' ' Cinema Romantico: A Digression: `Onipa`a. (Stand Firm).

Wednesday, January 02, 2008

A Digression: `Onipa`a. (Stand Firm).

There are only a few things in my life I care about more than college football. I can offer up just about any useless fact you require regarding the sport. And no, I don't care what you think. It's who I am and I'm fine with it. In the words of Chuck Klosterman, "College football almost always makes me happy." Almost is the key word in that phrase, because watching poor Hawaii University get supremely whacked by the University of Georgia last night in the Sugar Bowl saddened me a whole lot.

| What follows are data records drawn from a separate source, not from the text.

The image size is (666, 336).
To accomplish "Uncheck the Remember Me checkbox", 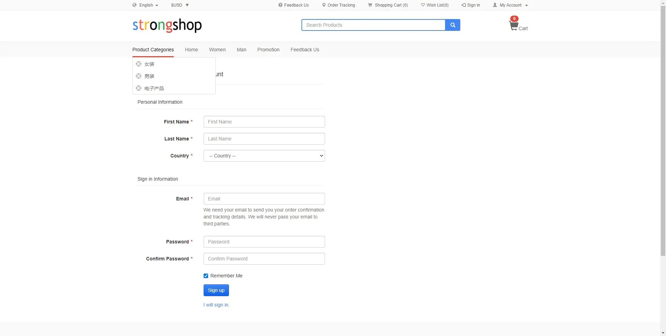I will [206, 276].
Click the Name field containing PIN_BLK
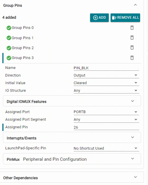Viewport: 148px width, 185px height. tap(106, 68)
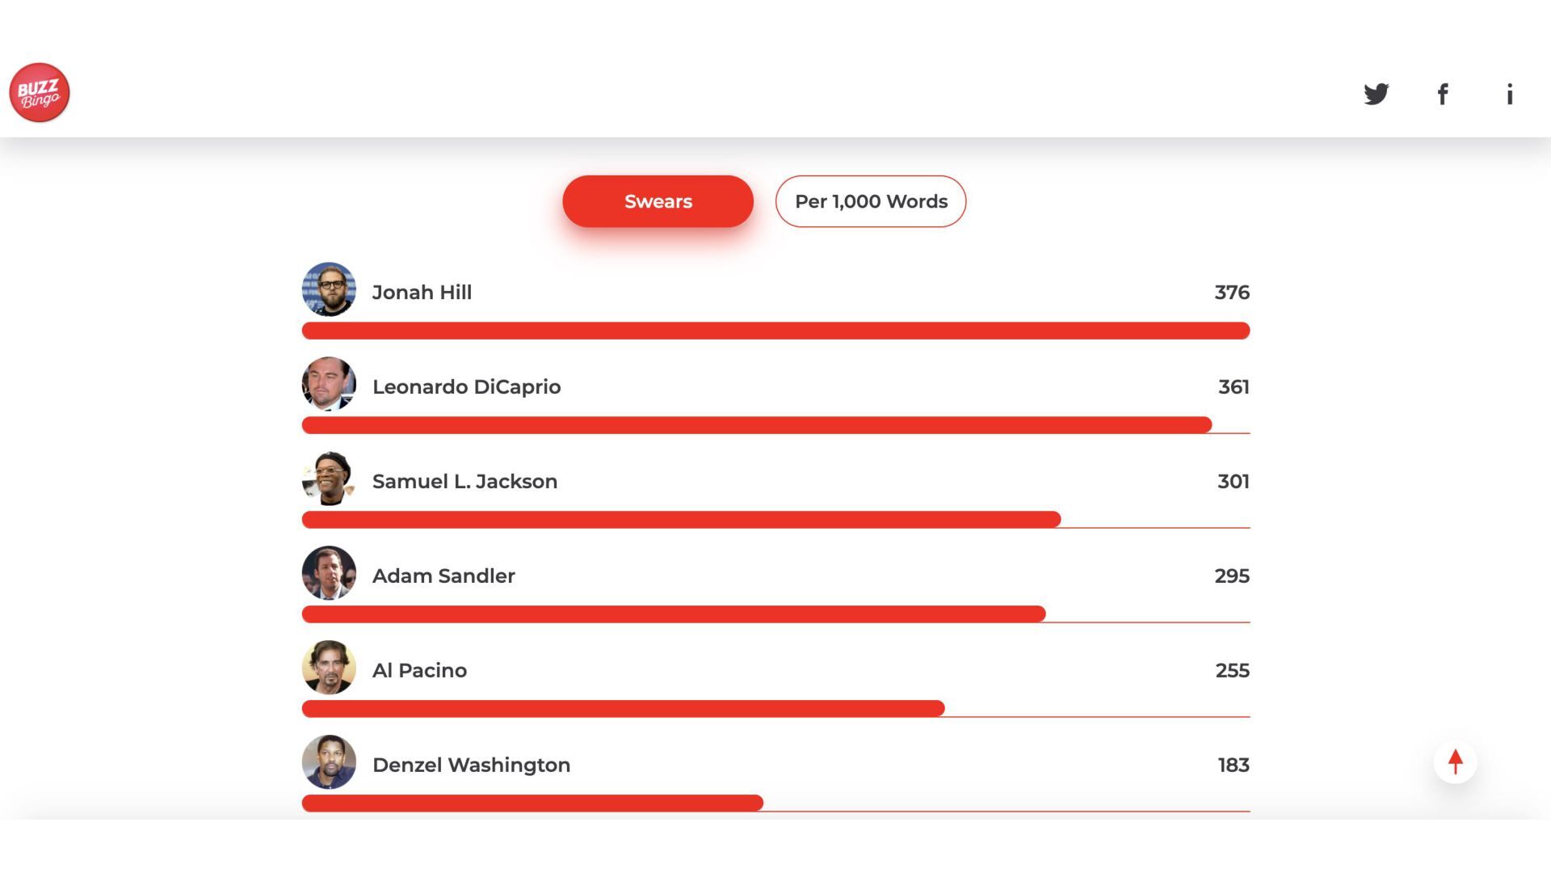
Task: Select the Jonah Hill name label
Action: point(422,292)
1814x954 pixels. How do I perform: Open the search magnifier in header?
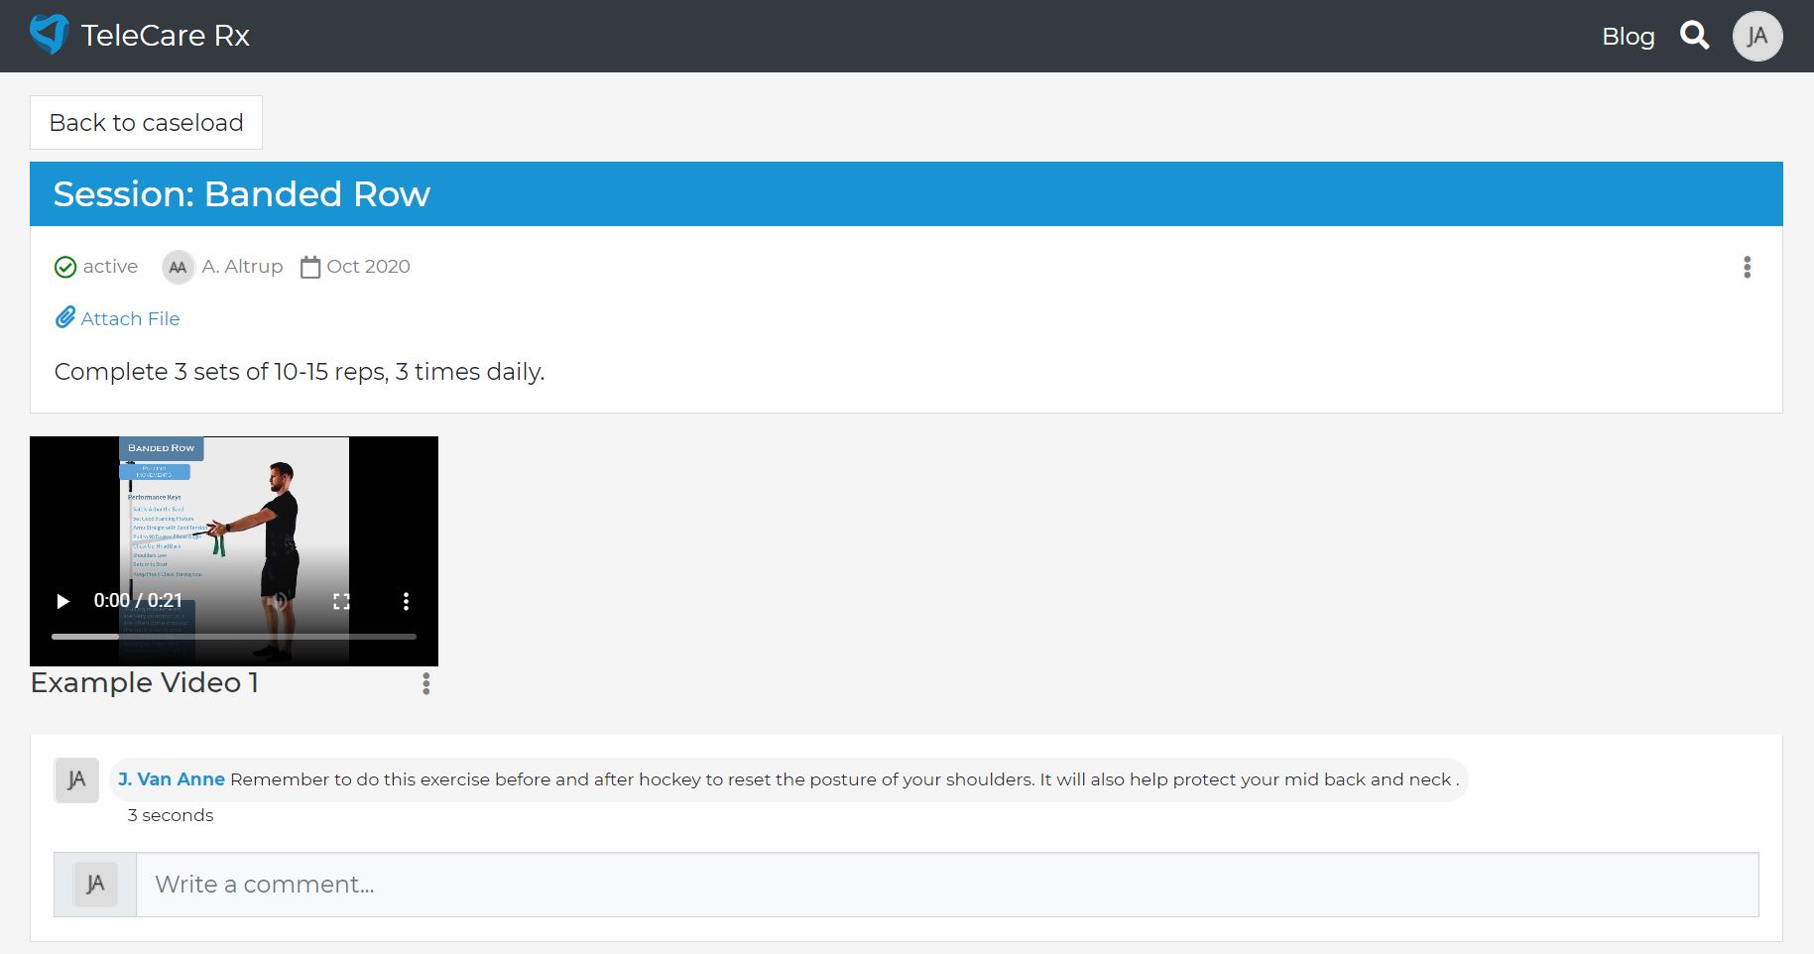1694,36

Perhaps for a college football novice it's difficult to comprehend the absurdity of Hawaii University playing in the Sugar Bowl. To put this into perspective we'll say that Hawaii getting to the Sugar Bowl is quite similar to man setting foot on mars - not the moon, but mars. It's like yours truly scoring a date with everyone's favorite Aussie (i.e. Kylie Minogue) and then her agreeing to go out on a second date. For the fans of that crummy organization known as the NFL it's like the Arena Football League's Colorado Crush playing in the Super Bowl.

A mere ten years ago Hawaii had lost 18 consecutive games and was about to disband its football program. The payout provided by the Sugar Bowl equaled the team's entire football budget. Hawaii's funds used for recruiting of players is a measly $50,000 - or, to say it another way, Georgia probably gives that much away in illegal cash to every recruit. A few days ago I read the Hawaii coaches didn't even have the luxury of camera equipment compatible with DVD players for watching game film until LAST YEAR! (The article also said the coaches offices have the same carpet from the 70's). The odds of them going undefeated (which they did) and get to one of the four major bowl games that have been around since the 1930's (which, as I've already said, they did) were astronomical. But there they were. The team from the islands whose games typically don't end until 4 AM on the east coast that usually provokes non die-hard college football fans to say, "Hawaii has a football team?" was playing on frickin' New Year's Day - the sport's nirvana.

Outside of every single contest my beloved Nebraska Cornhuskers have ever played in never before have I so desperately wanted a team to win a game. I believed Hawaii could stun the world, but deep down inside I also feared the same thing many "experts" suspected - that Hawaii was not even near the same class as Georgia. And last night my worst fear was confirmed. Georgia throttled them by a score of 41-10, and - as the saying goes - it wasn't that close. No argument about it. Hawaii did not belong on the same field.

But that's not right. Perhaps talent-wise they did not belong on the same field but last evening's Sugar Bowl was not simply about talent. It was about something else. And it's why the score didn't mean (pardon my language) shit. This team stood for something else. Have you ever told someone about a dream you have only to have that person laugh in your face? Hawaii stood for those of us who have been laughed at. Really, it's like a movie. A coach who in 2001 got in a car crash so terrible the paramedics who arrived on the scene thought he was dead and the man who performed surgery on him said his life was saved only because of "divine intervention". A QB who ran afoul of the law several years back, admit it, grew from it, and chose against entering the NFL draft early for a multi-million dollar contract because - as he said - "I like the person I'm becoming in Hawaii."

(Question: Why should Hawaii QB Colt Brennan have won the Heisman Trophy over Florida QB Tim Tebow? Answer: Colt Brennan's athletic department couldn't afford soap for the showers and Tim Tebow had to "put up" with things like this.)

This movie didn't have the storybook end and that's okay. Not all movies do. Being on that field was accomplishment enough, and if it's a cliche it's also the truth. I got chills as I read this morning that as the Hawaii football team departed the field last night their 14,000 fans that made the ludicrously long and enormously expensive trip gave them a standing ovation. Think about that. In a sports world where teams are consistently booed not just when they lose but when they're ahead or even on occassion when they've won the game (see: Chicago Bears fans after they beat the Kansas City Chiefs this year) the Hawaii fans - in spite of their team's horrific walloping - applauded their players' effort. They didn't finish undefeated, they didn't win a national championship and they couldn't really even make a game of it against one of the sport's "big boys" but, hey, it's all relative and to Hawaii just playing last night was a bigger accomplishment than all three of those things put together. The score does not in any way diminish what they did in 2007 and I hope they don't let any cynics or pedantic sportswriters or know-it-alls or jackasses who think they're funny tell them otherwise.

'Onipa'a, Hawaii. And congratulations on a wonderful season from one idiot blogger who loves the game you play a little too much.